> Set exercise 1: In the forum post about a roommate's rat, retype the passage from "I just moved" up to and including "rattie will escape.".
> Set exercise 2: In the forum post about a roommate's rat, how many rats did the roommate say she had owned before this one?

> Text:
# Roomate has rat



## joslynn06 (Mar 13, 2009)

I am a long time rat lover and have always taken very good care of them. Right now I do not have any because I know I do not have the time they deserve. 
I just moved in to a house with two other people, and have discovered one of them (a 21 year old girl) has a rat! I'm very upset because:
1. The rat is alone.
2. The cage is way too small.
3. The cage smells like it's not cleaned very often.
4. The rat does not get any fresh foods, only the 'rat feed' they sell at petco. 
5. the girl does not let rattie out often because she thinks rattie will escape. 

Basically this girl knows nothing about rats. She thought rattie was a boy when she got it 
I asked her if she's had rats before, and she said yes, 3 before this one! So she thinks she knows things, but I wonder how long they each survived...

> Data excerpts:
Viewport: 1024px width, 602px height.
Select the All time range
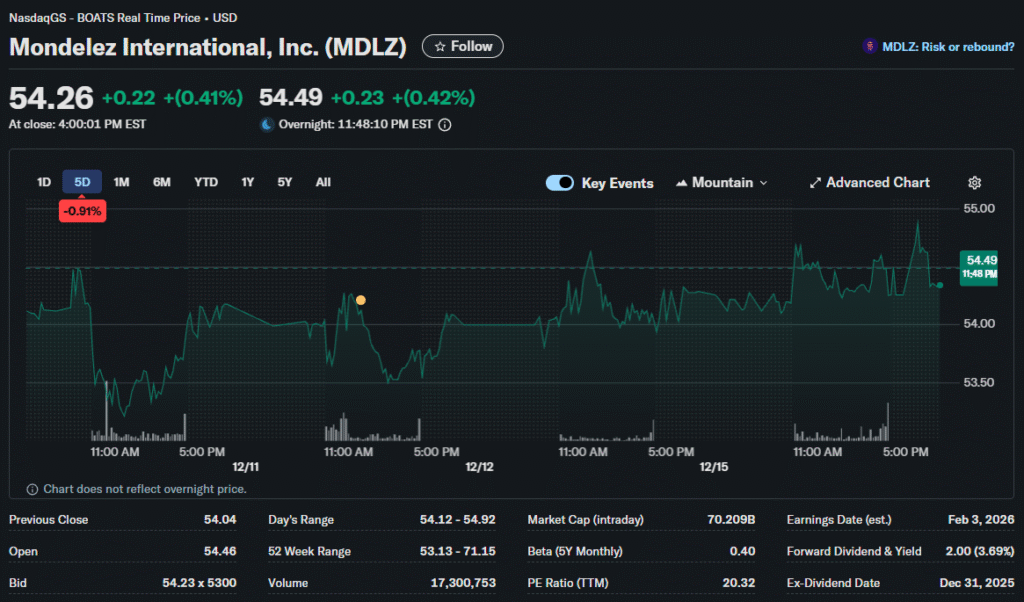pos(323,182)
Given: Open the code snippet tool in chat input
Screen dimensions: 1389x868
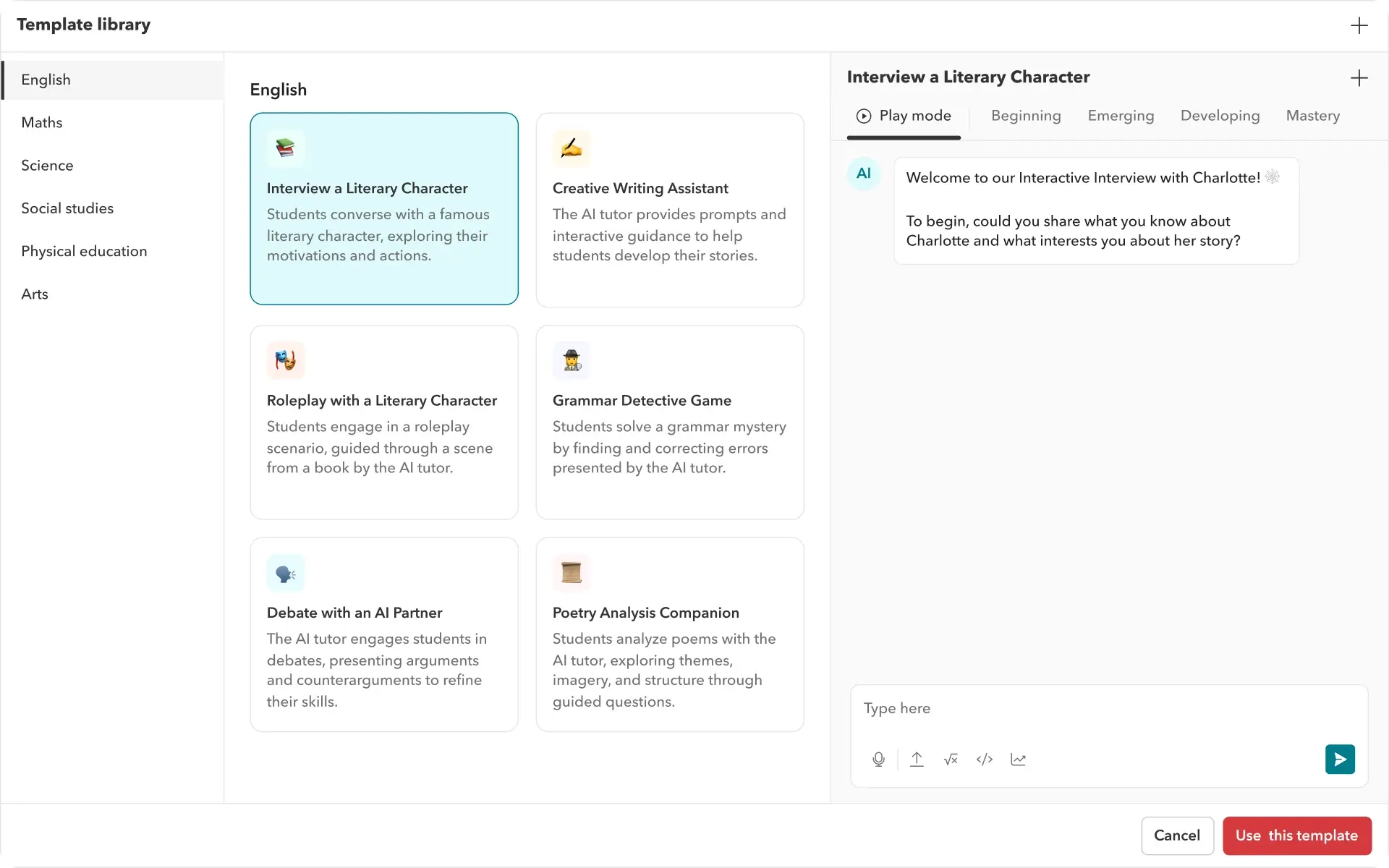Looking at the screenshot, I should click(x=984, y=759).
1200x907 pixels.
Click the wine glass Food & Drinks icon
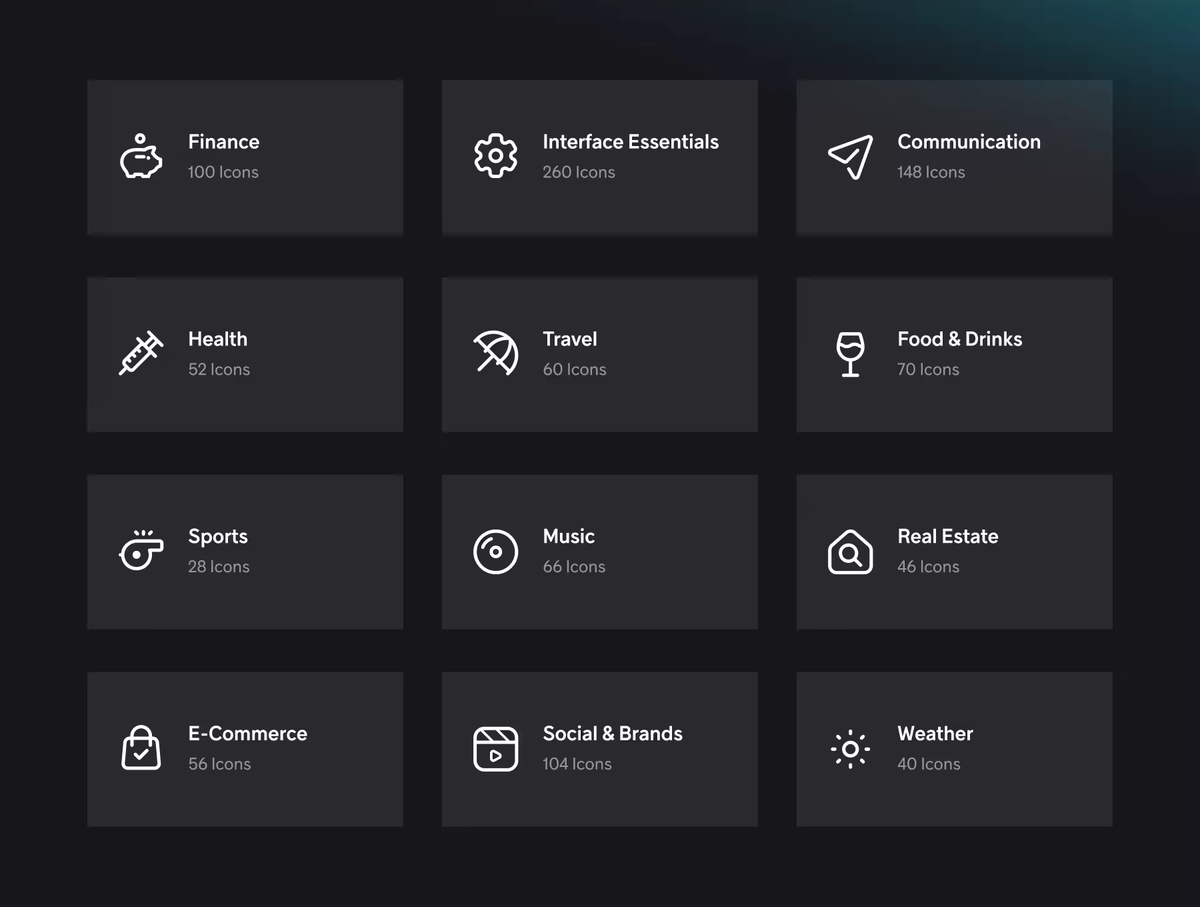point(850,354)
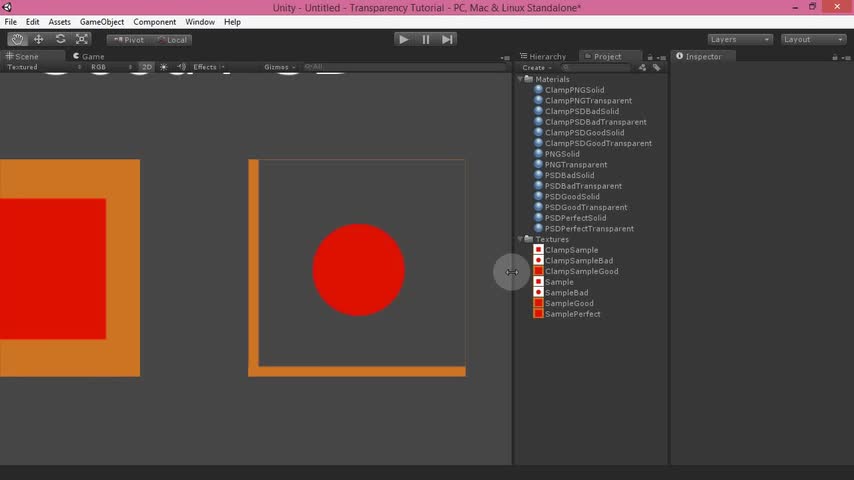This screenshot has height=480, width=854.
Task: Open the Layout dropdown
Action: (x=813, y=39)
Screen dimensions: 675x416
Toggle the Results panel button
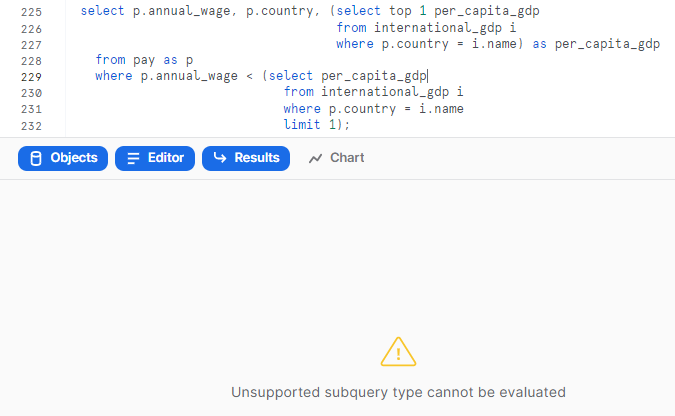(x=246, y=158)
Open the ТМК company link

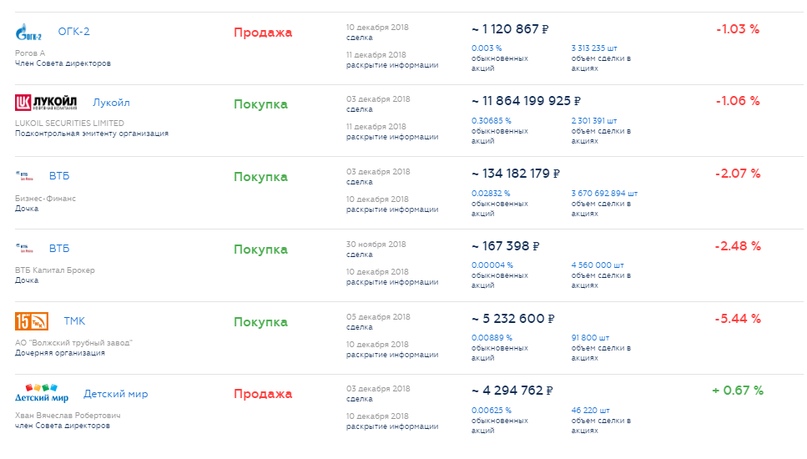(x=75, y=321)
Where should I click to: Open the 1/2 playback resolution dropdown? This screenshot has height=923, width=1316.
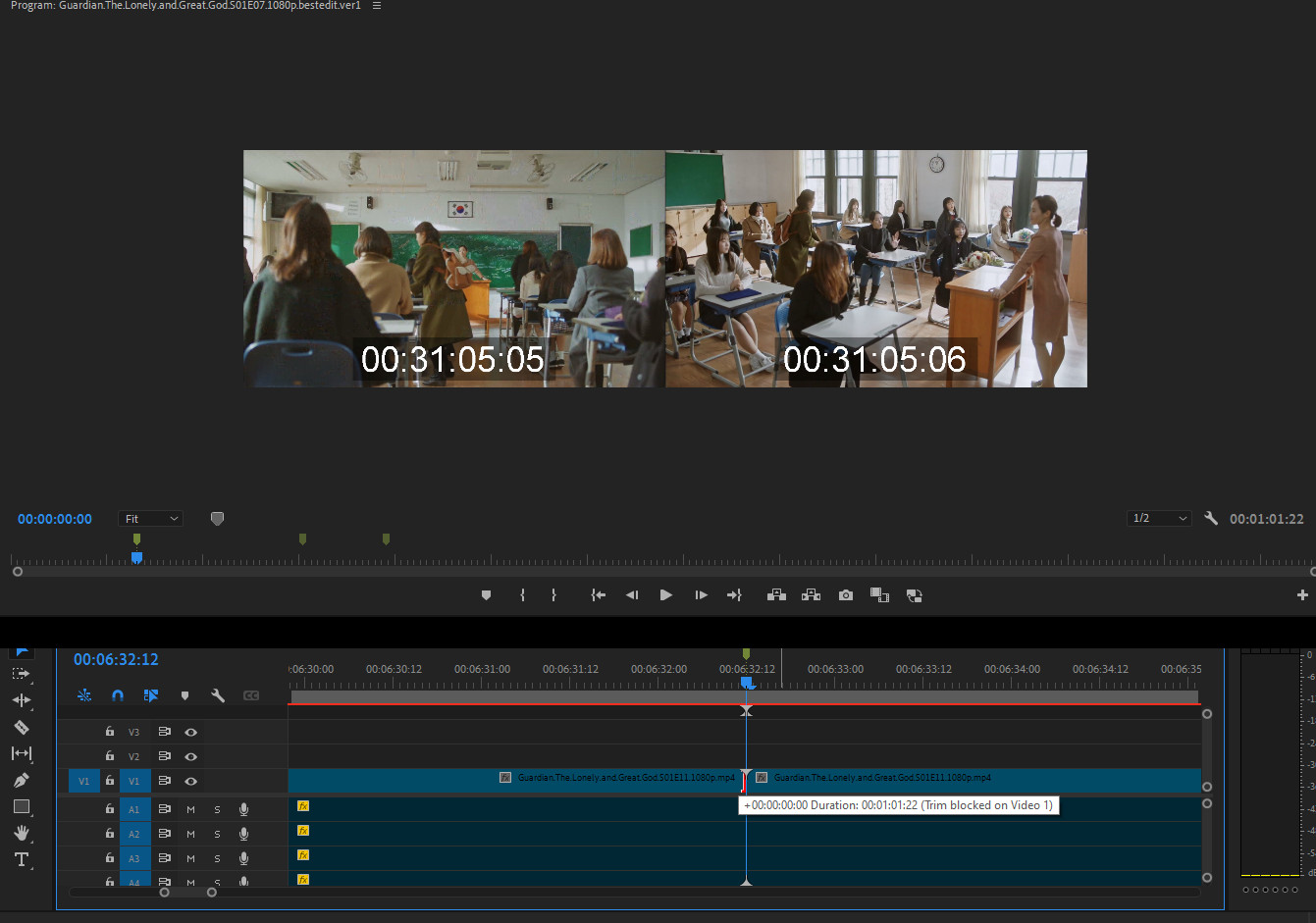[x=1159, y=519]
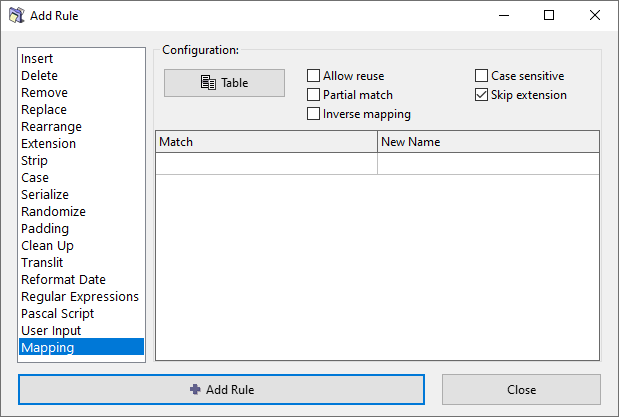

> Output 1:
I just moved in to a house with two other people, and have discovered one of them (a 21 year old girl) has a rat! I'm very upset because:
1. The rat is alone.
2. The cage is way too small.
3. The cage smells like it's not cleaned very often.
4. The rat does not get any fresh foods, only the 'rat feed' they sell at petco. 
5. the girl does not let rattie out often because she thinks rattie will escape.

> Output 2: Three.